HPSG as model-theoretic and generative grammar?

The page Model-theoretic grammar - Wikipedia says

Model-theoretic grammars , also known as constraint-based grammars, contrast with generative grammars in the way they define sets of sentences: they state constraints on syntactic structure rather than providing operations for generating syntactic objects.

and it lists HPSG.

But the page Generative grammar - Wikipedia also lists HPSG in the list of mnonostratal (or non-transformational) grammars.

Does it make sense?

I think this is just a poor (overloaded) term usage; “generative” is often (very often!) used to mean “Minimalist” rather than literally “grammars which generate sentences”.

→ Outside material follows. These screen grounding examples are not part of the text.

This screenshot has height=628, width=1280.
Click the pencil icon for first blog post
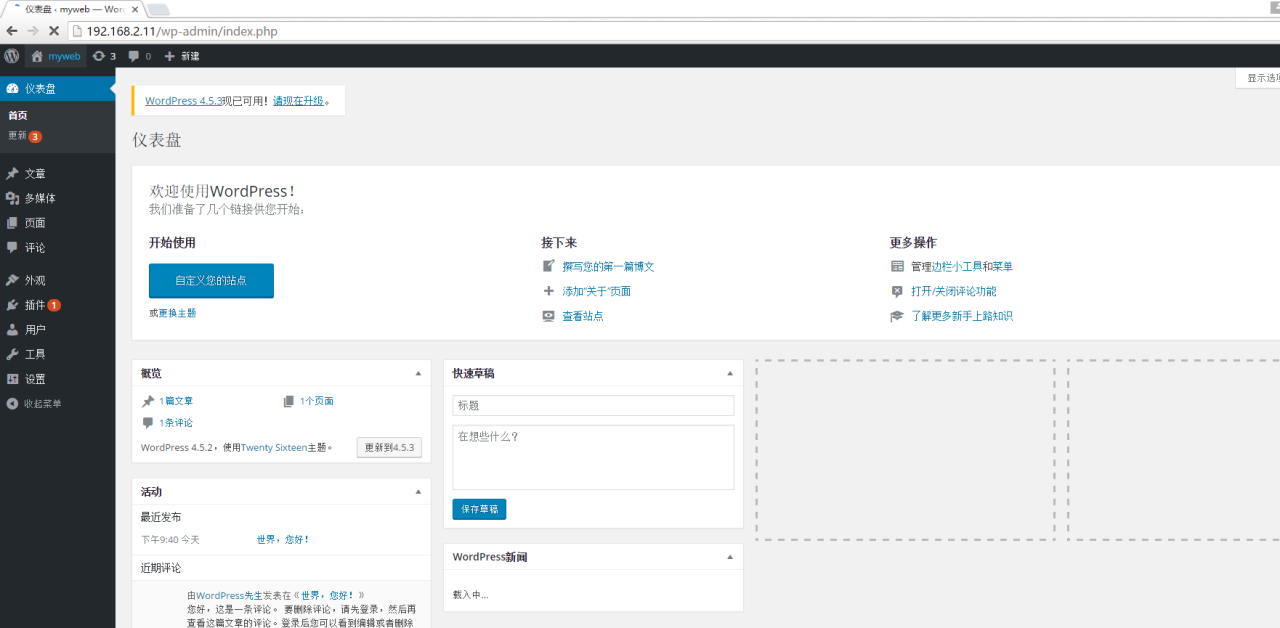pos(548,266)
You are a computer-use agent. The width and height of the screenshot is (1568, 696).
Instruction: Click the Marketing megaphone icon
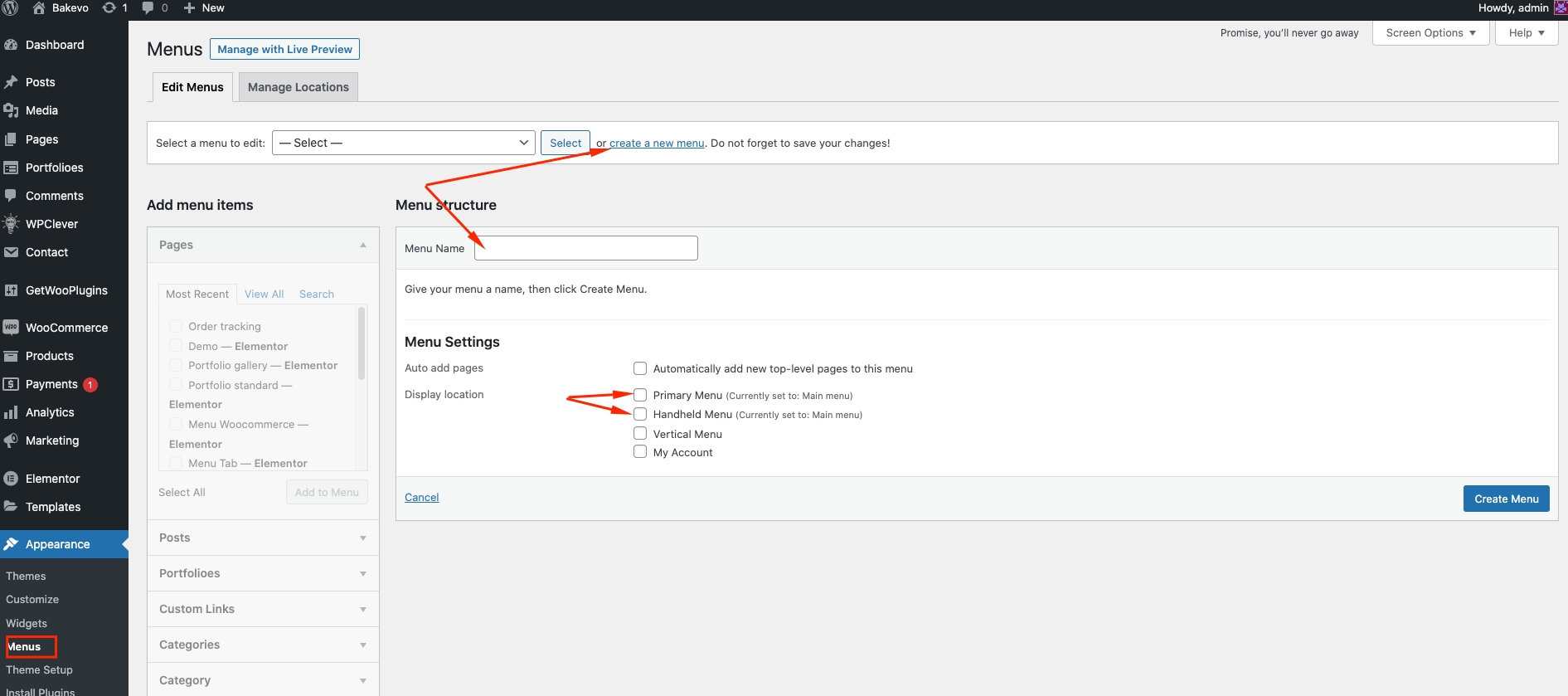pos(11,440)
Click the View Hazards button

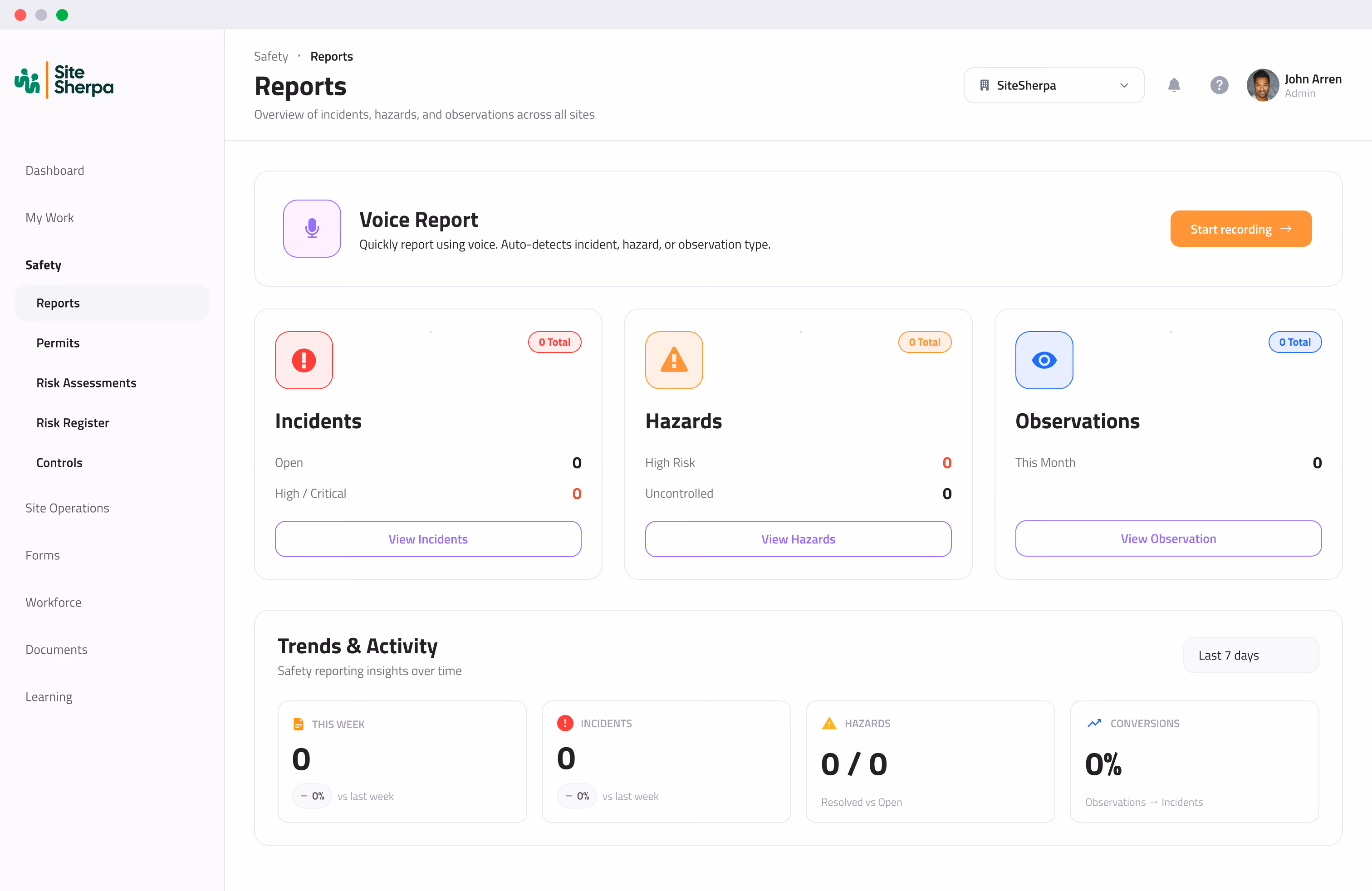[798, 539]
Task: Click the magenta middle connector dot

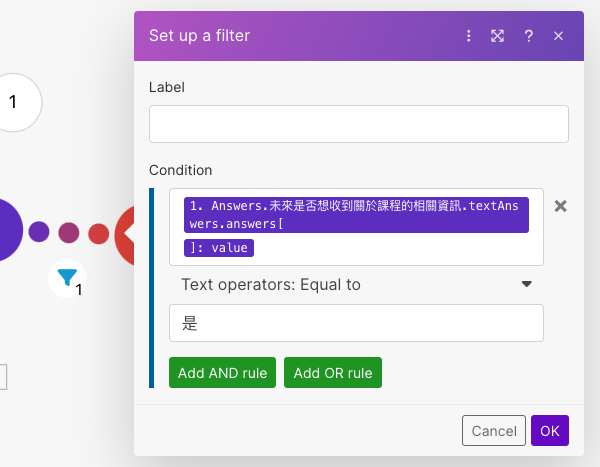Action: [69, 233]
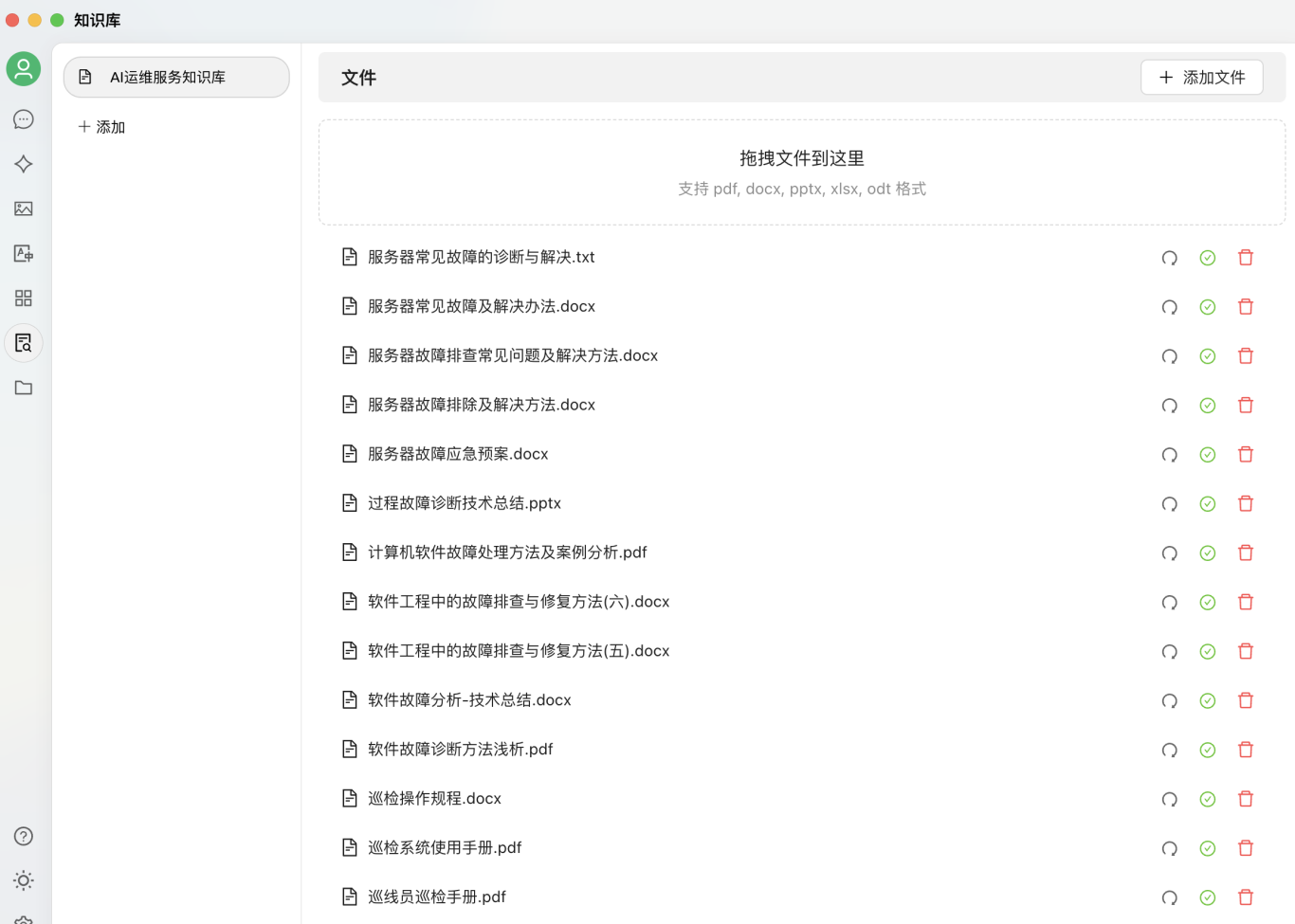1295x924 pixels.
Task: Open the mini apps grid icon
Action: click(x=24, y=299)
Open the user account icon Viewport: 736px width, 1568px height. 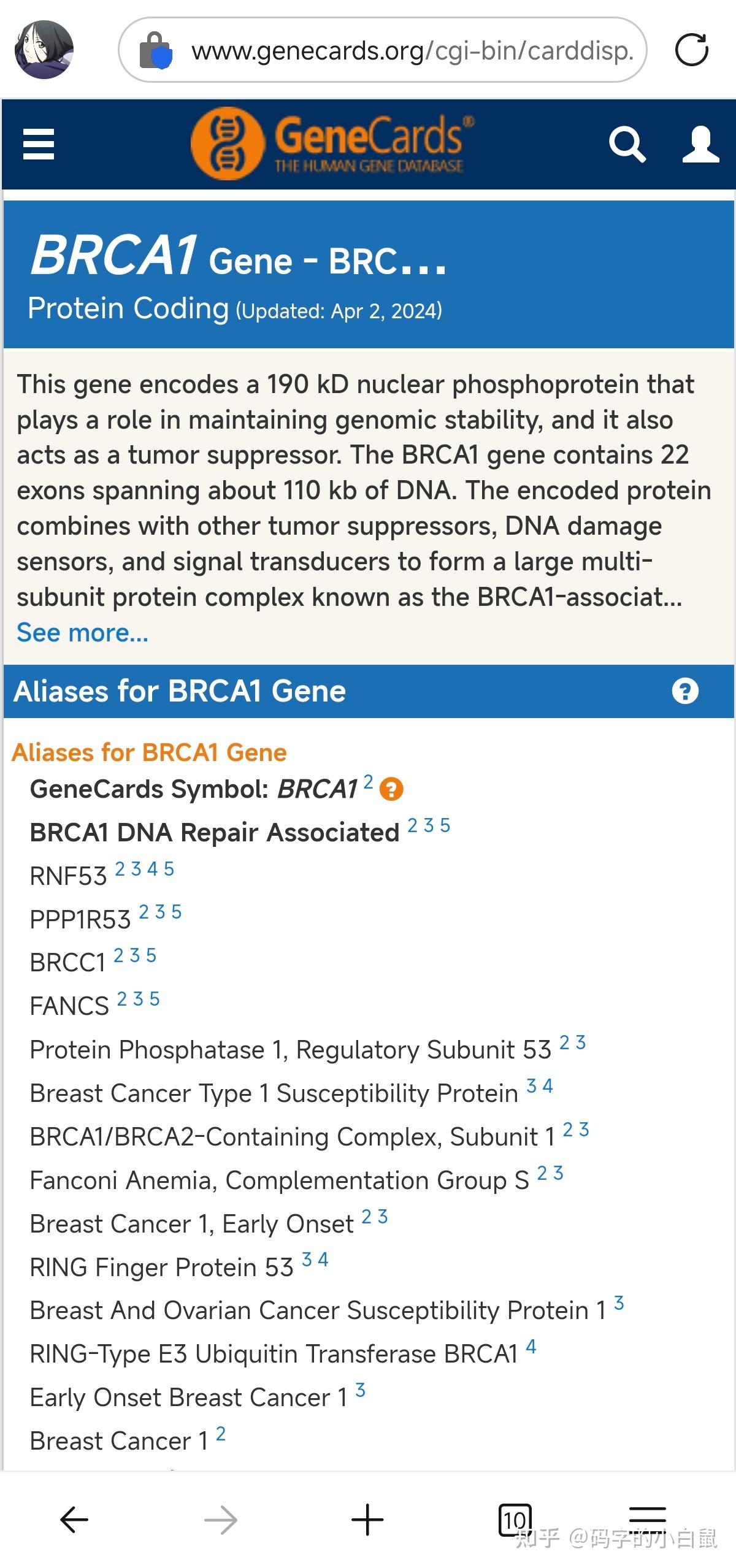point(700,145)
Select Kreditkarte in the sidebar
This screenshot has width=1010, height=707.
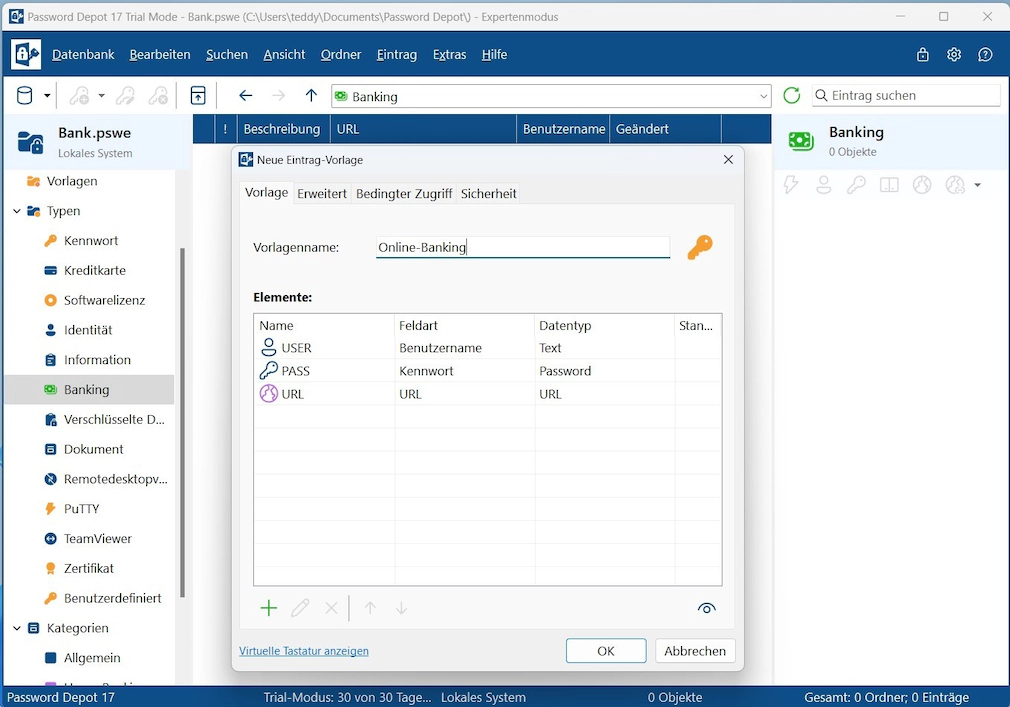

While “generative” is sometimes used to mean “generativist”/“transformational”/“Chomskyan”/“Minimalist”, that’s not what is meant in that article.

A model-theoretic approach to syntax views syntactic objects as fixed and states constraints on them. A generative approach gives an algorithm that enumerates them. As a simple example, consider the class of regular languages. The class can be defined generatively, using finite-state automata. Or it can be defined model-thoeretically, using monadic second-order logic over strings. The equivalence of these two definitions is the BĂĽchi-Elgot-Trakhtenbrot theorem - Wikipedia

Geoffrey Pullum has argued in favour of the model-theoretic approach: http://www.lel.ed.ac.uk/~gpullum/Metatheory.pdf

But the distinction is not completely strict, and HPSG can be viewed in both ways.